La cantidad de animales atropellados en la carretera da idea de la rica diversidad natural de la isla. En los paseos por los parques de Mt Field, Lake San Claire o Cradle Mountain es casi seguro que tendrás cara a cara con wallabies, wombats, possoms, equidnas, y si tienes suerte el tímido ornitorrinco, aunque yo lo acabé viendo en el lago de un camping, donde menos lo esperaba.
Conforme se viaja hacia el este el paisaje se humaniza, por decirlo de algún modo. Aparecen pastos para vacas, caballos, y casas desperdigadas por las colinas entre trozos de bosque. Los móviles vuelven a tener cobertura en algunos puntos cerca del cruce de dos calles que en el mapa llaman pueblo, y que tiene la tienda multifuncional a la que acuden los granjeros de los alrededores. Launceston, es lo más parecido a una ciudad en la parte norte, unida al océano por el agradable río Tamar. Con una prosperidad debida a la riqueza de los minerales, allí se construyó la primera central eléctrica de toda la zona de Asia y Oceanía, aprovechando la pintoresca garganta del río South Esk, que según W Collins, el primer europeo que la recorrió, es el “paisaje más bonito del mundo”.
Si yo tuviera que votar en ese concurso, probablemente me quedaría con las playas de la costa este. Al llegar a Bay of Fires me parecía haber aterrizado en otro planeta. Arena blanca sobre la que aparecen bloques graníticos coloreados de líquenes naranjas y amarilllos. En las fotos de los folletos el cielo era azul, aunque a mi me hizo días grises, pero aún con todo el paisaje era único.

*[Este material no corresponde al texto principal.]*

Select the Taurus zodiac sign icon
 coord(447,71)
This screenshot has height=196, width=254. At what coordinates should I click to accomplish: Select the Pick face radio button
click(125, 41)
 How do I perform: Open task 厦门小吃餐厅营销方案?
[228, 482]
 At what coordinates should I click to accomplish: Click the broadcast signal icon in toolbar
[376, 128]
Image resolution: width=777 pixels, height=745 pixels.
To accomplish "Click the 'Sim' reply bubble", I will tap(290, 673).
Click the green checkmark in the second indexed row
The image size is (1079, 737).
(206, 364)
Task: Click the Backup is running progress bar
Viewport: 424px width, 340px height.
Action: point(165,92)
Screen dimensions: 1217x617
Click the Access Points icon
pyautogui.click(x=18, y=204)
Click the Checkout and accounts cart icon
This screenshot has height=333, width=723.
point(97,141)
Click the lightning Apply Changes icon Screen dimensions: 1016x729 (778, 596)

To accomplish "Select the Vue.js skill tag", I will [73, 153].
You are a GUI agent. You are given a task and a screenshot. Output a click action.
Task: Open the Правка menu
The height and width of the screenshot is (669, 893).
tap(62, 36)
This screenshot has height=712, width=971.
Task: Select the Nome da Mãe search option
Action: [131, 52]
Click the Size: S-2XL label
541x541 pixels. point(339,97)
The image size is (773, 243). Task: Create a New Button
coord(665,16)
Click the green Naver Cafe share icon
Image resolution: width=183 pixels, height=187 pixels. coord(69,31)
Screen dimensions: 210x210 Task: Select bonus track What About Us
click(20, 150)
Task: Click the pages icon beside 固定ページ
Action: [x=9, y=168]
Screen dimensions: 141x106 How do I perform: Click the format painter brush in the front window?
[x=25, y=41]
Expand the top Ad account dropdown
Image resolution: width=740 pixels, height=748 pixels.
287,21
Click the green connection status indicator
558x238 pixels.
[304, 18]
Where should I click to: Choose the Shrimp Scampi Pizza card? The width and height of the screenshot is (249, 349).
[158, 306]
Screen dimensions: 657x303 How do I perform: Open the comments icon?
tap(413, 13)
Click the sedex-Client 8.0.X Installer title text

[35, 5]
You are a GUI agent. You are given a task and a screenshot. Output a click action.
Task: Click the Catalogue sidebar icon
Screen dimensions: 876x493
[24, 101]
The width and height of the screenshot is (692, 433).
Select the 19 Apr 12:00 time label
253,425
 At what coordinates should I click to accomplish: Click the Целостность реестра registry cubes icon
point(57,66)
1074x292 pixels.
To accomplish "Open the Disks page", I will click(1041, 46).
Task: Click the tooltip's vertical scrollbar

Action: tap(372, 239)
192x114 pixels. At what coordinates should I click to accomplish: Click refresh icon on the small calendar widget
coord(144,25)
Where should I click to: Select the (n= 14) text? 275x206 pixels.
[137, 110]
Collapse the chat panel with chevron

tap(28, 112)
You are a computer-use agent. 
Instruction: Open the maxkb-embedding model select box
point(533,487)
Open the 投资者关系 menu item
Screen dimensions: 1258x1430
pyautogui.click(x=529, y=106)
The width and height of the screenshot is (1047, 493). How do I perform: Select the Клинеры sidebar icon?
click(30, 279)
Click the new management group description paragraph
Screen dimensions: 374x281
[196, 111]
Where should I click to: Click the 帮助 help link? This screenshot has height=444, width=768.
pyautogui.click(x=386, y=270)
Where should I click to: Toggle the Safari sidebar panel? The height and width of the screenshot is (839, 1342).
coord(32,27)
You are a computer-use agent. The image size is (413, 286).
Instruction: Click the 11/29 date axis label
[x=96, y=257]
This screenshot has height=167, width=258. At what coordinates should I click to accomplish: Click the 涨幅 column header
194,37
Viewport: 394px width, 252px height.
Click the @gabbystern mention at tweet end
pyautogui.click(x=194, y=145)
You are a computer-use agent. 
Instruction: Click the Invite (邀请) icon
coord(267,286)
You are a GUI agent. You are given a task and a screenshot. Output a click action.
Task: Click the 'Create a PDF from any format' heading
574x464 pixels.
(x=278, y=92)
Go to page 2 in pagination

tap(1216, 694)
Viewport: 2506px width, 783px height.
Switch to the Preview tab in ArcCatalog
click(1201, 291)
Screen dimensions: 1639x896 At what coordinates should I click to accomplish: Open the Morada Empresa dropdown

Al bajar hacia al sur las playas se alternan con acantilados en preciosas bahías, como la de Wineglass (copa de vino) en Freycinet, o la de los piratas, en la península de Tasman.
Después de viajar en una furgoneta sencilla, con poco más que un colchón y una cocinilla de gas, la vuelta a Hobart, a la civilización, se agradece. Y eso que los Clubs de Leones facilitan las cosas por la isla, ofreciendo gratuitamente áreas de picnic con baños impolutos, algunas incluso con duchas de agua caliente. Pero se echaba en falta el contacto con la gente local. Por suerte nosotros teníamos en Hobart a Morian y Murray, nuestros encantadores anfitriones, para darnos el complemento humano a la isla. No sólo nos ayudaron en la planificación del viaje, si no que nos trataron como amigos de toda la vida, pese a habernos conocido por internet unos días antes.
Además ellos y de los paisajes, me queda el recuerdo de los olores del bosque. La vegetación es completamente distinta a la que tenemos en el otro lado del mundo, y las fragancias, por tanto, sorprenden con sus matices, sobre todo después de una tormenta. Parece mentira que sea el mismo planeta, aunque bueno, es el otro extremo del mundo. No reconozco ningún pájaro, y cuando veo una silueta familiar de cisnes en un lago, me doy cuenta de que son todos negros. Al preguntar a un paisano, se extraña y me suelta: “Toda la vida han sido negros. Lo raro sería que fueran blancos”. Ciertamente el mundo al revés.